These three secreted substances affect swarming in different ways. A mutant lacking rhlA cannot secrete any of the three surfactants and therefore cannot swarm. Mutants lacking rhlB or rhlC secrete some of the surfactants and can swarm, but their colony shapes look different from the wild type (Caiazza et al. 2005). An interesting study separated the three components by chromatography and tested each one individually (Tremblay et al. 2007). HAAs acted as colony repellents, the mono-rhamnolipids did not attract nor repel and the di-rhamnolipids acted as colony attractants. The fraction of the three components varied with the distance to the colony edge. This should affect how bacteria respond to another colony, and may explains the fascinating branching pattern and the ability of two colonies to repel each other (Deng et al. 2014) (Fig. 1C, Supplementary video 2).

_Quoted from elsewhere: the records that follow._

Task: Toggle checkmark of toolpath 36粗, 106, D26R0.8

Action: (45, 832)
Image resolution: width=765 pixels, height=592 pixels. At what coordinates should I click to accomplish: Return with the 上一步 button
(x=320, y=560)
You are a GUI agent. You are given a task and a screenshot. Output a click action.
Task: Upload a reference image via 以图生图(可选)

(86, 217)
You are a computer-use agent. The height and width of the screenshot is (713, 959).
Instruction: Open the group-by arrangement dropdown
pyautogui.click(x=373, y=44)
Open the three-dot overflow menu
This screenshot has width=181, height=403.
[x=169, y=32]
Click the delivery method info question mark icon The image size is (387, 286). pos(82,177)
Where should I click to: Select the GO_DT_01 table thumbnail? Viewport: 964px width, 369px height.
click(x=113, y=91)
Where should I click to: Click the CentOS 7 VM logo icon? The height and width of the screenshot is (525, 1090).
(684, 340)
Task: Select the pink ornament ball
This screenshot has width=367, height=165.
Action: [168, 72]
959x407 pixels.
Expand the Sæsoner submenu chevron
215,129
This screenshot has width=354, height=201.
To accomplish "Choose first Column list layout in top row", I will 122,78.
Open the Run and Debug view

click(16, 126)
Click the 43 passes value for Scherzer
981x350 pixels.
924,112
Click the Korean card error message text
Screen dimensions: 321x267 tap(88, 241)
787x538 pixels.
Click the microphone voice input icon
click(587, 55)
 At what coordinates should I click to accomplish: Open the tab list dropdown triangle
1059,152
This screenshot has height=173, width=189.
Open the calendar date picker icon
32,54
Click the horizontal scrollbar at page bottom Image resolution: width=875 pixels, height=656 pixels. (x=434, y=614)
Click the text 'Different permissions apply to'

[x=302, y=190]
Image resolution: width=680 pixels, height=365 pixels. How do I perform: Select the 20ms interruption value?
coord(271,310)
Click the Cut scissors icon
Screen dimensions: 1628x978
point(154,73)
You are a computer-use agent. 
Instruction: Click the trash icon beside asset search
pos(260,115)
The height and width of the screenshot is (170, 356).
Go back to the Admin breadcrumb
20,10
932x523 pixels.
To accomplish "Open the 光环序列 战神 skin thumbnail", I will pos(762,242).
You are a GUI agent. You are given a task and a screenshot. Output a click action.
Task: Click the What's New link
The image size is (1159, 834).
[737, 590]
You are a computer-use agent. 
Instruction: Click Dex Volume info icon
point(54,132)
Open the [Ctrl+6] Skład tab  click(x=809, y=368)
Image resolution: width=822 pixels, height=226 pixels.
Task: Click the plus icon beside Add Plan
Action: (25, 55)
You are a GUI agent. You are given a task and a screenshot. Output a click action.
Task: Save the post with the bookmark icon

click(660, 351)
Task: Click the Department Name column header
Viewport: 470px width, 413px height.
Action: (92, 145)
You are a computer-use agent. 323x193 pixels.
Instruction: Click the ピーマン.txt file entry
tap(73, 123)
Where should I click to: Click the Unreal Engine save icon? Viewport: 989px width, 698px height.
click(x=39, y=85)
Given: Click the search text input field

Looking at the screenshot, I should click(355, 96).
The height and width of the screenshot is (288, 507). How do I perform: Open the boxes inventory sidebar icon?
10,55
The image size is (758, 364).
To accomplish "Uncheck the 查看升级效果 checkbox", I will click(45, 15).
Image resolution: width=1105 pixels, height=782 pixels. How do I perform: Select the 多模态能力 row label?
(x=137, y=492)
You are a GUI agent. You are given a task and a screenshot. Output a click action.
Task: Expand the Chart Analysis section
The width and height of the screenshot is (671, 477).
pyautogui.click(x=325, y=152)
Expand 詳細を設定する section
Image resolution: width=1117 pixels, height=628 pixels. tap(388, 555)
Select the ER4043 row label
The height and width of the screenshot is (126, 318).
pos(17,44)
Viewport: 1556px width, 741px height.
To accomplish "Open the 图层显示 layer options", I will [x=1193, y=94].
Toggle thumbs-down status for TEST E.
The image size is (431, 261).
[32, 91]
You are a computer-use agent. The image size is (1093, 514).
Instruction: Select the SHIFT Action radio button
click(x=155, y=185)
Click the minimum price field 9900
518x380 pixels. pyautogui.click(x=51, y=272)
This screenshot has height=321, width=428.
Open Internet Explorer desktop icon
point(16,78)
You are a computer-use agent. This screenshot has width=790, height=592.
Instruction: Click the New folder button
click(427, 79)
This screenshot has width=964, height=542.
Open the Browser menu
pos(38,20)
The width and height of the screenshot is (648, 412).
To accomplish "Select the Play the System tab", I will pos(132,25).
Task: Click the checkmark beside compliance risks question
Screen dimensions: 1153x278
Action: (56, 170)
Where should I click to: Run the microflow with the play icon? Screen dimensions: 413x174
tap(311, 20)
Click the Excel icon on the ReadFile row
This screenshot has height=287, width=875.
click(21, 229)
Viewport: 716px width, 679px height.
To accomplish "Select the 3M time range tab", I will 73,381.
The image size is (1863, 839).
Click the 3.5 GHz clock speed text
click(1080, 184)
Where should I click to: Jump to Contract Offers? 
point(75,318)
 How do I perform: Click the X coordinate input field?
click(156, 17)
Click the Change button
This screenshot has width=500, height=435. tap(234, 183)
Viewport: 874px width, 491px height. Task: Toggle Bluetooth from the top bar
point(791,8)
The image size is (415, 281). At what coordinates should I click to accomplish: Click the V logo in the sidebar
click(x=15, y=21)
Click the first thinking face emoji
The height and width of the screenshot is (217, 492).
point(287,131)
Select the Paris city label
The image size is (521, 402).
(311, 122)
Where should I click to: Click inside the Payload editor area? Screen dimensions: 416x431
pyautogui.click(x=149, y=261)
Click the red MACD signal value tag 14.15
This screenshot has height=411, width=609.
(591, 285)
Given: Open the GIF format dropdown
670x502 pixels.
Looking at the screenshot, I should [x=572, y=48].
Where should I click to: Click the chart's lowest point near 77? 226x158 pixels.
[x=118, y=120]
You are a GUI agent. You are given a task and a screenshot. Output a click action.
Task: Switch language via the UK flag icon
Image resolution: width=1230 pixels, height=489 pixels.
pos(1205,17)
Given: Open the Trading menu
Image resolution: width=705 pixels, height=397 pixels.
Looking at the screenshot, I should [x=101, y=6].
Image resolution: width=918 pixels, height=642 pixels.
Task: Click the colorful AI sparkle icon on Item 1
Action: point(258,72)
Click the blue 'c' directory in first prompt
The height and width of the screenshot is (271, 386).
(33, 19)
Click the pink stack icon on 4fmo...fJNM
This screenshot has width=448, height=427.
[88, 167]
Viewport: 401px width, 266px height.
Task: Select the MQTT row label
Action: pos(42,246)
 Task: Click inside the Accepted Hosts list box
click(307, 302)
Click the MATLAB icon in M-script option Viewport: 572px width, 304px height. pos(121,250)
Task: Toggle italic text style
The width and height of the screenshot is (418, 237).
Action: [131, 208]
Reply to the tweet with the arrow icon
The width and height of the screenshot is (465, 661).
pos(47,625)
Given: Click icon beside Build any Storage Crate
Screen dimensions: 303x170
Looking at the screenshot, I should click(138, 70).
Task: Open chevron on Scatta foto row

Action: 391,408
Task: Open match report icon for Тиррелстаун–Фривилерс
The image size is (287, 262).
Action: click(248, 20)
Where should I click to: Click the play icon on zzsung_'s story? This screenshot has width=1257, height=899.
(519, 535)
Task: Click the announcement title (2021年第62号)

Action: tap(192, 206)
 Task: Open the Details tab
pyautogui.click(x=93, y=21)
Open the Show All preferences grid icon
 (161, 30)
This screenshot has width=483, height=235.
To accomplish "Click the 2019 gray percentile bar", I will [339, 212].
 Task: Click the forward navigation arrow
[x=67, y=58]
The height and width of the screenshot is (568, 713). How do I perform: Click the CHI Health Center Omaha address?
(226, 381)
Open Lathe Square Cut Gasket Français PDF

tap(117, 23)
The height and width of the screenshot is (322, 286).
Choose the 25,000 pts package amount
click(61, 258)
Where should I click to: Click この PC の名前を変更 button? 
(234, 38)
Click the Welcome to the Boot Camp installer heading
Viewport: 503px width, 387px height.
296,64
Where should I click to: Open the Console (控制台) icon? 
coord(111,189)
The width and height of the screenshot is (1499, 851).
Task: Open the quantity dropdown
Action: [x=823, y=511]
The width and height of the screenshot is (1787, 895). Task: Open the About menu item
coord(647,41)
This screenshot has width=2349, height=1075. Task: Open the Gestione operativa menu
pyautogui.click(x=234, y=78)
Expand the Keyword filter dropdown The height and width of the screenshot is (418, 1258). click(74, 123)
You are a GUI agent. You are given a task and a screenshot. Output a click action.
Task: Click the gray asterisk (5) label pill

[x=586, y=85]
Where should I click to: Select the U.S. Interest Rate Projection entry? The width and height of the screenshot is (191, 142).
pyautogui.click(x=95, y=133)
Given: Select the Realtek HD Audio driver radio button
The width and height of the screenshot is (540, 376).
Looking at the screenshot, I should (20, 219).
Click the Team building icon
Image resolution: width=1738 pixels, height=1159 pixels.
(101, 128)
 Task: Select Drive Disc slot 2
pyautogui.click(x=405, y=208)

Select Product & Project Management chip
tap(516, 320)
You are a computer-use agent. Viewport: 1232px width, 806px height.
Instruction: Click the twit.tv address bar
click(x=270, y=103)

It remains unclear how the ratio of these molecules influences the evolutionary stability of the swarming phenotype.

Rhamnolipid synthesis only starts when the rate-limiting enzyme RhlA is expressed. The transcriptional regulation of rhlAB implements the decision to draw resources away from metabolism and into rhamnolipid production. This decision is important; once bacteria secrete the surfactants they become a public good and could be exploited by cheaters. P. aeruginosa invests 20% or more of its own dry weight in rhamnolipids (Guerra-Santos et al. 1984; Xavier et al. 2011). The rhlAB operaon operon is tightly regulated (Reis et al. 2011); untimely expression (de Vargas Roditi et al. 2013) or overexpression (Boyle et al. 2017) could be costly.

A deletion mutant ΔrhlA lacks rhamnolipid production and cannot swarm in monoculture: incapable of lubricating the soft agar surface, ΔrhlA cells stay restricted at the inoculation site where they exhaust the nutrients and the colonies stop at ~2 billion cells (Fig. 1C). But this mutant can swarm when mixed with the wild type. Experiments with fluorescently labeled bacteria showed that a ΔrhlA colony inoculated on a swarming plate next to a wild type colony was initially incapable of swarming, but when the wild type swarm came into contact with the non-motile ΔrhlA colony, these mutant cells began to swarm using the public surfactants provided by the wild type cells (Fig. 5A, Supplementary video 5) and grew to >5 billion. These surfactants are a public good, benefitting mutant cells that do not contribute to the rhamnolipid pool (Xavier et al. 2011) (Box 3).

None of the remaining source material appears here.